Problems to solve:
[1] Using the Battle football article, please decide whether each statement below agrees with it. Answer yes or no for each, quoting the article's deciding words. (a) Battle beat Jefferson City 40-33 this season. (b) Jon Dinter had battled brain cancer since 2015. (c) Justin Conyers learned of the loss through a phone call from his wife.
[2] Shorten the paragraph of the Battle football article that begins "COLUMBIA — The Battle Spartans", keeping its main facts.

Page text:
_ _ _ _ _

Undefeated Battle football dedicates season to one it lost
COLUMBIA — The Battle Spartans have been flawless on the field winning every single game this season including a 40-33 victory over the rival Jefferson City Jays.
Despite all the wins, it's hard not to recognize one major loss.
"I couldn't hold back the tears, and not that I needed to hold them back, but I was trying to stay strong for all these guys," Battle Head Coach Justin Conyers said.
Assistant Coach Jon Dinter battled brain cancer since 2010. This past February, the tumor returned, and it was deemed inopporable just a month ago. He passed away in late September at the age of 32 around family and friends.
"I received a phone call from my wife in tears telling me that he had passed. It was very humbling and very difficult to swallow. "It was almost surreal, because you keep expecting him to come to practice and walk out, and he's not here," Conyers said.
Battle Wide Receiver Jaevon McQuitty said, "I mean I was kind of sad when I heard he was sick, but like when he passed, I wasn't sad. I was just really angry. He was a good man, and you know he was dealt some bad cards, but he just did his best, and it kind of made me mad that out of all people it was him."

_ _ _ _ _

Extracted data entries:
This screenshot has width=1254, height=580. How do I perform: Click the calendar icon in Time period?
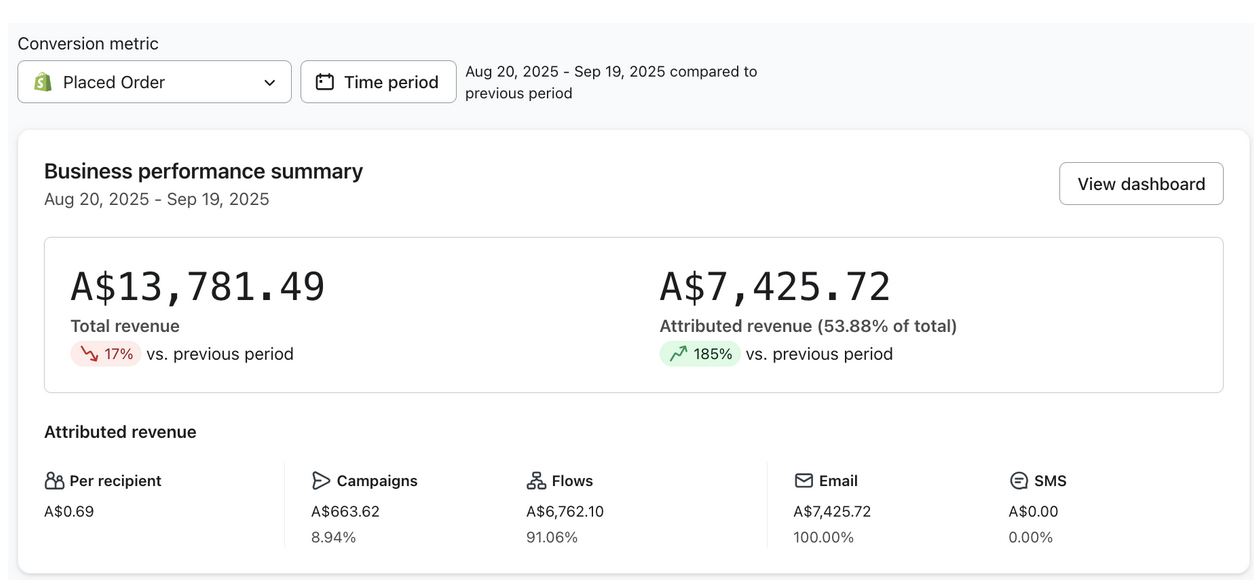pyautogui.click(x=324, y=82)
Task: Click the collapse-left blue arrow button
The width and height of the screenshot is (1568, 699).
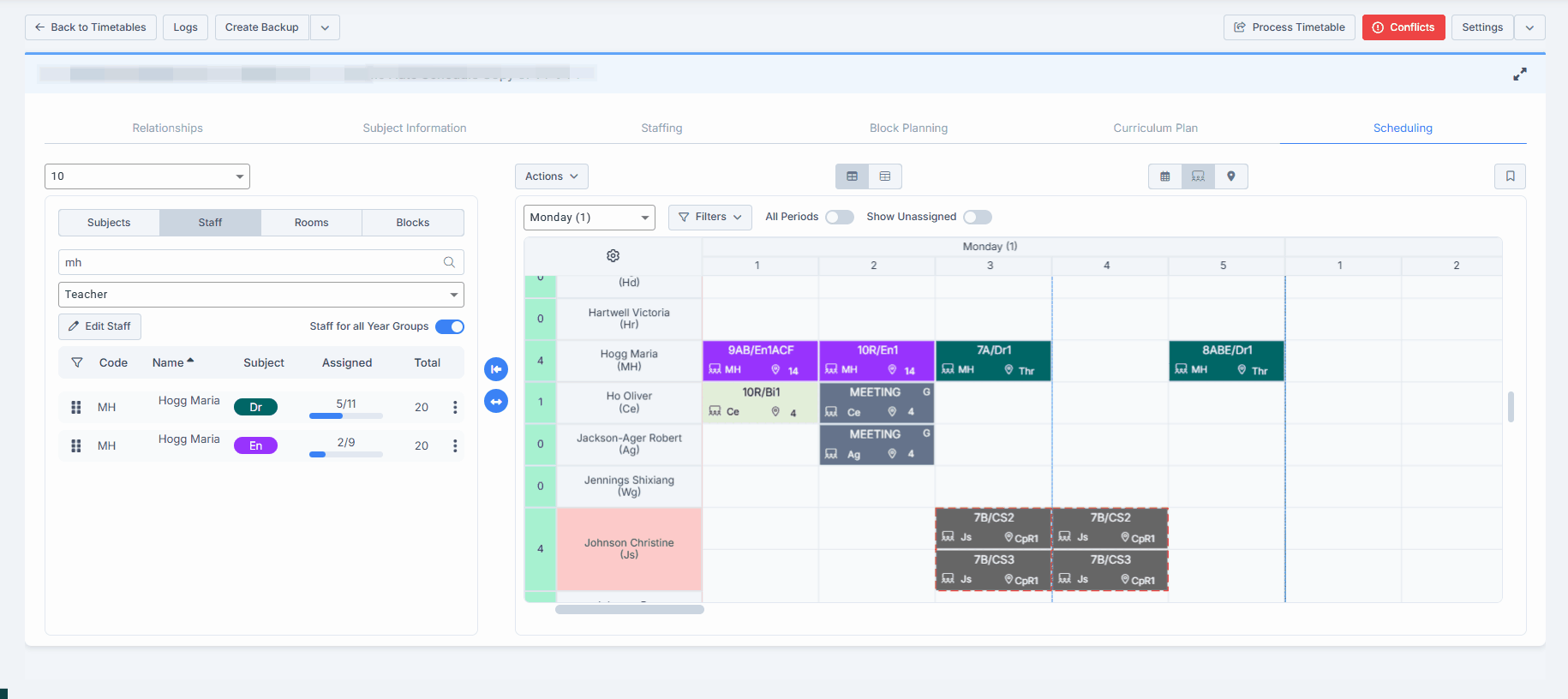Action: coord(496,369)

_ _ _ _ _

Task-by-task answers:
[1]
(a) Yes: "including a 40-33 victory over the rival Jefferson City Jays"
(b) No: "Assistant Coach Jon Dinter battled brain cancer since 2010."
(c) Yes: "I received a phone call from my wife in tears telling me that he had passed."

[2] The Battle Spartans have won every game this season, including a 40-33 win over rival Jefferson City.